The design philosophy of the robot audition software HARK is summarized as follows.
Provision of total functions, from the input to sound source localization / source separation / speech recognition Guarantee of the total performance such as inputs from microphones installed in a robot, sound source localization, source separation, noise suppression and automatic speech recognition,
Correspondence to robot shape Corresponds to the microphone layout required by a user and incorporation to signal processing,
Correspondence to multichannel A/D systems Supports various multichannel A/D systems depending on price range / function,
Provision of optimal sound processing module and advice For the signal processing algorithms, each algorithm is based on effective premises, multiple algorithms have been developed for the same function and optimal modules are provided through the usage experience,
Real-time processing Essential for performing interactions and behaviors through sounds.

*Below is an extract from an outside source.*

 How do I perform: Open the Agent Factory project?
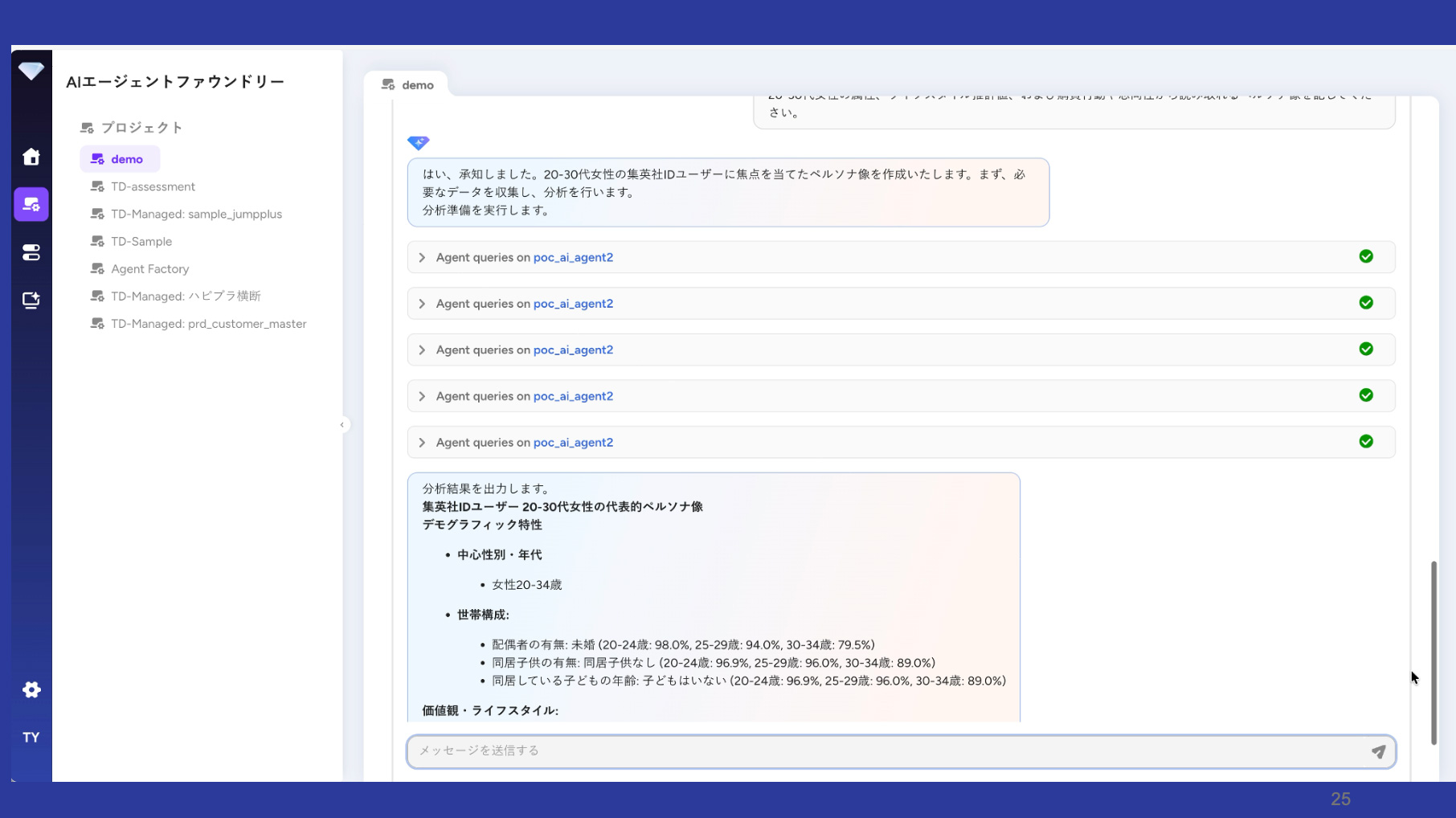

As shown in Figure 1.1, HARK uses FlowDesigner [2] as middleware excluding the speech recognition part (Julius) and support tools. As understood from Figure 1.1, only the Linux OS is supported. One of the reasons is that the API called ALSA (Advanced Linux Sound Architecture) is used so as to support multiple multichannel A/D systems. HARK for PortAudio is also being developed since PortAudio has recently become available for Windows systems.
In robot audition, sound sources are typically separated based on sound source localization data, and speech recognition is performed for the separated speech. Each processing would become flexible by comprising it of multiple modules so that an algorithm can be partially substituted. Therefore, it is essential to introduce a middleware that allows efficient integration between the modules. However, as the number of modules to be integrated increases, the total overhead of the module connections increases and a real time performance is lost. It is difficult to respond to such a problem with a common frame such as CORBA (Common Object Request Broker Architecture), which requires data serialization at the time of module connection. Indeed, in each module of HARK, processing is performed with the same acoustic data in the same time frame. If each module used the acoustic data by memory-copying each time, the processing would be inefficient in terms of speed and memory efficiency. We have employed FlowDesigner [2] as a middleware that can respond to such a problem, which is a data flow-oriented GUI support environment. The processing in FlowDesigner is faster and lighter than those in the frames that can universally be used for integrations such as the CORBA frame. FlowDesigner is free (LGPL/GPL) middleware equipped with a data flow-oriented GUI development environment that realizes high-speed and lightweight module integration, premised on use in a single computer. In FlowDesigner, each module is realized as a class of C++. Since these classes have inherited common superclasses, the interface between modules is naturally commonized. Since module connections are realized by calling a specific method of each class (function call), the overhead is small. Since data are transferred by pass-by-reference and pointers, processing is performed at high speed with few resources for the above-mentioned acoustic data. In other words, both data transmission rate between modules and module reuse can be maintained by using FlowDesigner. We are publishing FlowDesigner for which bugs such as memory leak have been removed and its operationality (mainly the attribute settings) has been improved based on the past use experience.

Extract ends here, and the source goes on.